We also recently added support for Sharded DDP via fairscale. if you use HF trainer, just install fairscale and add --sharded_ddp to the training args and you should also see a huge improvement in memory utilization. Again if you have questions let’s continue this discussion on HF forums.

Back to the topic of this thread.

Very interesting, thanks for sharing! I’m not using the HuggingFace trainer, but I went ahead and ran with deepspeed with my current code.

I normally run:

ENV=var python -m train --arg1 val1 --arg2 val2

I ran:

ENV=var deepspeed ./train.py --arg1 val1 --arg2 val2

I don’t see any difference in runtime/memory usage, though. Is there anything else I need to do? My ds_report looks like this:

JIT compiled ops requires ninja
ninja .................. [OKAY]
--------------------------------------------------
op name ................ installed .. compatible
--------------------------------------------------
cpu_adam ............... [NO] ....... [OKAY]
fused_adam ............. [NO] ....... [OKAY]
fused_lamb ............. [NO] ....... [OKAY]
 [WARNING]  sparse_attn requires one of the following commands '['llvm-config', 'llvm-config-9']', but it does not exist!
sparse_attn ............ [NO] ....... [NO]
transformer ............ [NO] ....... [OKAY]
stochastic_transformer . [NO] ....... [OKAY]
utils .................. [NO] ....... [OKAY]
--------------------------------------------------

Did you pre-build the extension ops? I’ve got a CUDA Version mismatch that’s preventing me from pre-building them with DS_BUILD_OPS=1 pip install deepspeed.

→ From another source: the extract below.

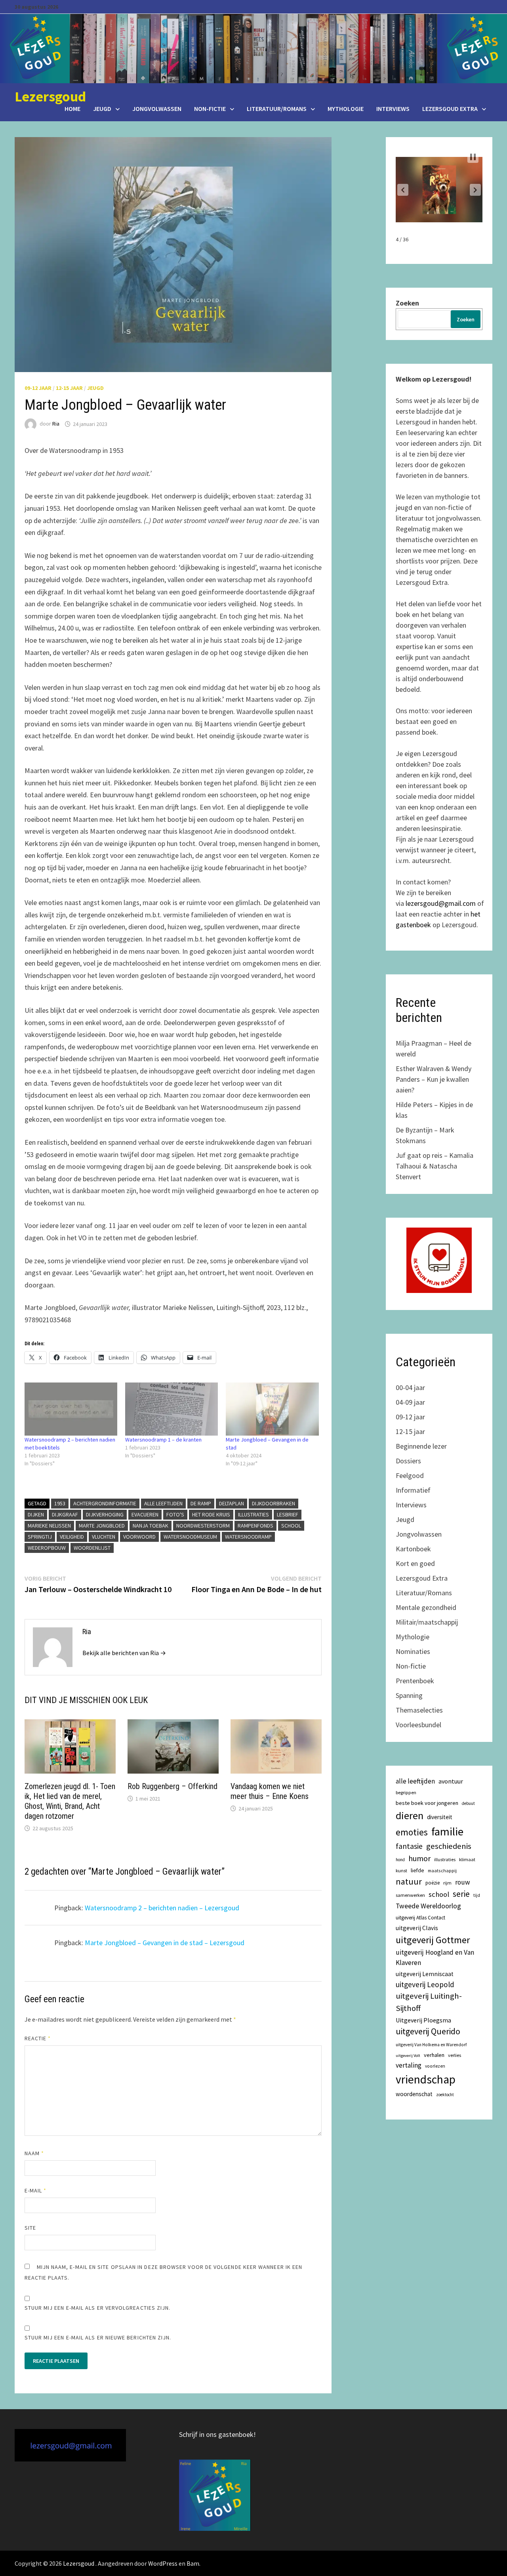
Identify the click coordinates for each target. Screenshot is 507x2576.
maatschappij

Based on previous experience - continuing the ZeRO solution discussion here will derail your attempt to find core solutions. I highly recommend removing these follow ups and opening a separate thread on HF forums (and tag @stas) and we can continue there.

But the quick answer is that based on your reply - you’re not using deepspeed, you’re just using its launcher. You need to:

  1. create a configuration file which sets up its ZeRO magic.See: DeepSpeed Configuration JSON - DeepSpeed
  2. activate deepspeed Getting Started - DeepSpeed
  3. use its wrapped model in training Getting Started - DeepSpeed
  4. launch it as Getting Started - DeepSpeed

That’s when you will see huge improvements.